I do think that there is evidence and real studies that have been done. People have used alot of these therapies, herbs, etc. for thousands of years with success. Just not in this country (since the indians anyway).

Also, I sort of agree when you speak of genetics or the genetic strand. I believe that people can lean genetically toward a certain disease. However, by using natural means they can put the "odds" (I know, bad theology) in their favor. In other words, by living a bad lifestyle, eating bad food, etc., one person might be more prone to cancer while another heart disease, etc. Nevertheless, I would choose natural therapies to help correct and strengthen rather than chemicals that suppress.
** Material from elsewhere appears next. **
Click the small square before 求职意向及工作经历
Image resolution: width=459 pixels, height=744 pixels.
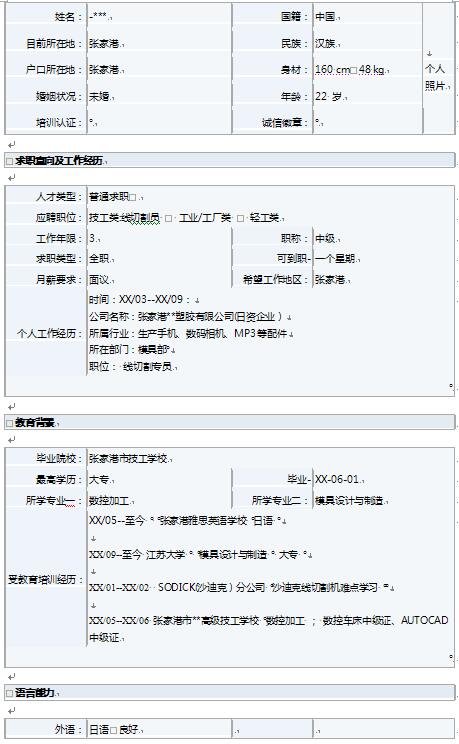9,161

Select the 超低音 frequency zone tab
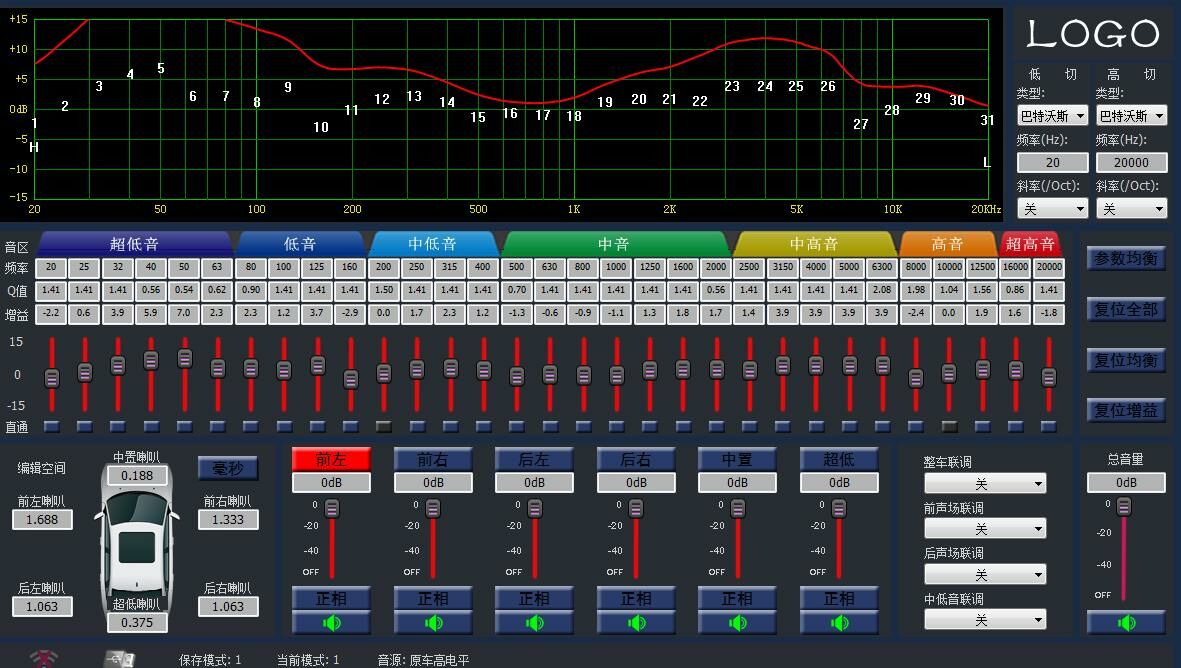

I will also admit that there are natural practitioners that I would call "quacks." But when looking at the theories of the allopathic pratitioners compared to the natural, I believe the natural to be correct.


----------



## Bladestunner316 (Mar 4, 2005)




----------



## Scott Bushey (Mar 4, 2005)

> _Originally posted by Bladestunner316_
> What about the pharmecutical company promoting drugs thorugh doctors? also what about drugs having so many side effects??
> 
> Im not sayin there all bad. Just asking if you know.
> ...



Doctors use drug based upon study outcomes. Side effects are reported for legal purposes solely. For instance, the heart medicine I take blocks beta cells; this presents itself as the side effect, fatigue. if I was to do something like drive and get into an accident, if the drug companies did not report that fatigue was a side effect, I could sue them. Most side effects do not even present themselves to the normal person. I always tell my patients to NOT read the side effect brochure that comes w/ the medicines........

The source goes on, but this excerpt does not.